Answer with the exact lines of the following material from the one containing "Search for Homes (329, 2383)" through the one containing "母の日 (169, 469)", both end lines included.

Data provided ▸
BEGIN

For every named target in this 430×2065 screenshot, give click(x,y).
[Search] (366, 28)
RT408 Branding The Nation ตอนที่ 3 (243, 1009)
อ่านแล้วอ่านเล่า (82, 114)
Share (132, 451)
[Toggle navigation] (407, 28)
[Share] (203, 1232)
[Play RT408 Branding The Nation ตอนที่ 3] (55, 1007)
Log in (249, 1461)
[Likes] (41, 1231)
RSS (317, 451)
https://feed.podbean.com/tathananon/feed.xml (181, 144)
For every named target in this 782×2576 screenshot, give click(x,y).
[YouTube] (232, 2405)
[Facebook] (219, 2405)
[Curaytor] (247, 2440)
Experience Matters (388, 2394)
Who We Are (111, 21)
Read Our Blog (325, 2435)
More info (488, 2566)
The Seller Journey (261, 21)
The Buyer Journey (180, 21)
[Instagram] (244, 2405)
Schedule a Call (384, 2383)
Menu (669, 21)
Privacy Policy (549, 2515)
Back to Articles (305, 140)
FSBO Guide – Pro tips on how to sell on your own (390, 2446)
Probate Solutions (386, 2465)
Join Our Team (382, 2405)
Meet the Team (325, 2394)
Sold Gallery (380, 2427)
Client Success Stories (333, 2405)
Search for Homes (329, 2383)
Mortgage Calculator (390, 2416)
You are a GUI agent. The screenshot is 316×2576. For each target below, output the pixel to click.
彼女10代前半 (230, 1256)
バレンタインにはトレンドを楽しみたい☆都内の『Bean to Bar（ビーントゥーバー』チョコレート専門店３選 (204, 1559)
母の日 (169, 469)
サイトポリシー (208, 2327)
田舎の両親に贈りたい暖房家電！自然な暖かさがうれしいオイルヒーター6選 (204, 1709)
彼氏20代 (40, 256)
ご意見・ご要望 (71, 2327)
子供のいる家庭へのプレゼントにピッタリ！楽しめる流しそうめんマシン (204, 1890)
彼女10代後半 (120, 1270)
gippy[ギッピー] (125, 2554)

END

Solution for this task ▸
Search for Homes (329, 2383)
Mortgage Calculator (390, 2416)
You are a GUI agent. The screenshot is 316×2576. For each target below, output the pixel to click.
彼女10代前半 (230, 1256)
バレンタインにはトレンドを楽しみたい☆都内の『Bean to Bar（ビーントゥーバー』チョコレート専門店３選 (204, 1559)
母の日 (169, 469)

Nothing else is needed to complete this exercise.